* **What to produce**: Repeat exactly what runs from the line with "Instruction: Click the blue eye icon" through the last line of the material, and keep the pictures out of it.

* **Recorded information**:

=== Section Start ===

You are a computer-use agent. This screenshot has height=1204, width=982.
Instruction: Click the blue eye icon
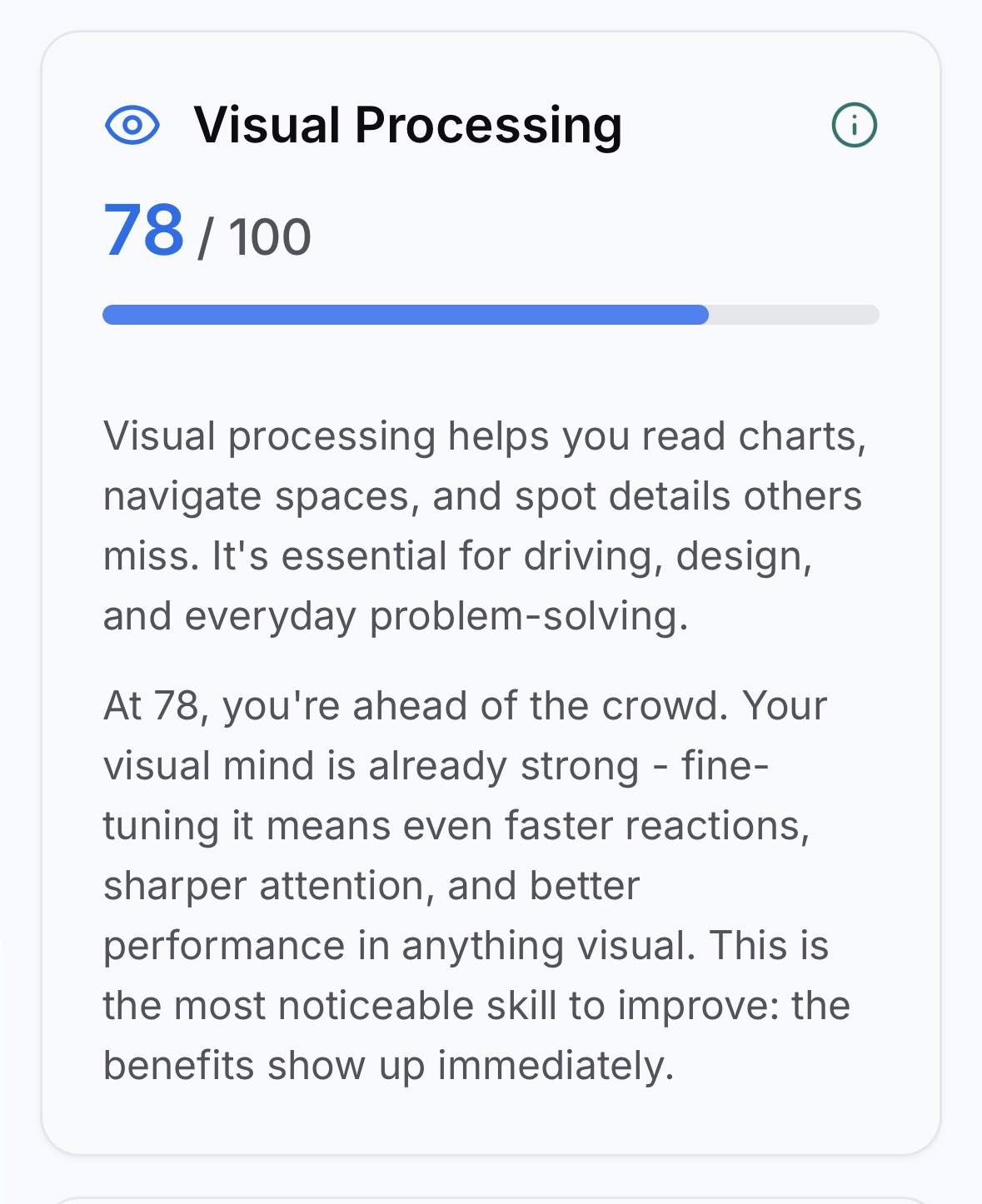[132, 126]
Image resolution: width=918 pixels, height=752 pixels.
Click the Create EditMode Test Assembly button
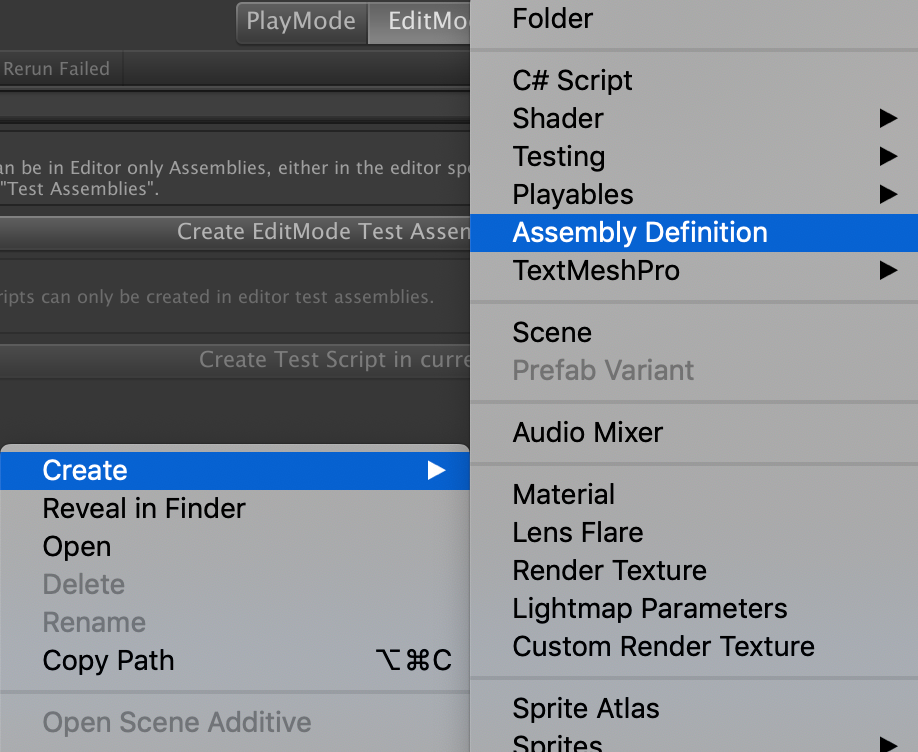click(322, 230)
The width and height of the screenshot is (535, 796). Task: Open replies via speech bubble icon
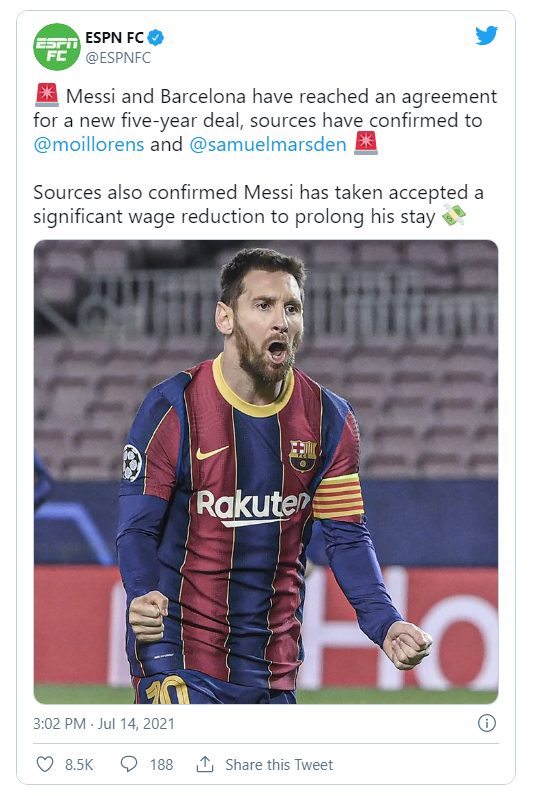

=== Section End ===

* **Solution to the exercise**:
Instruction: Click the blue eye icon
[132, 126]
Image resolution: width=918 pixels, height=752 pixels.
Click the Create EditMode Test Assembly button
click(322, 230)
The width and height of the screenshot is (535, 796). Task: Open replies via speech bubble icon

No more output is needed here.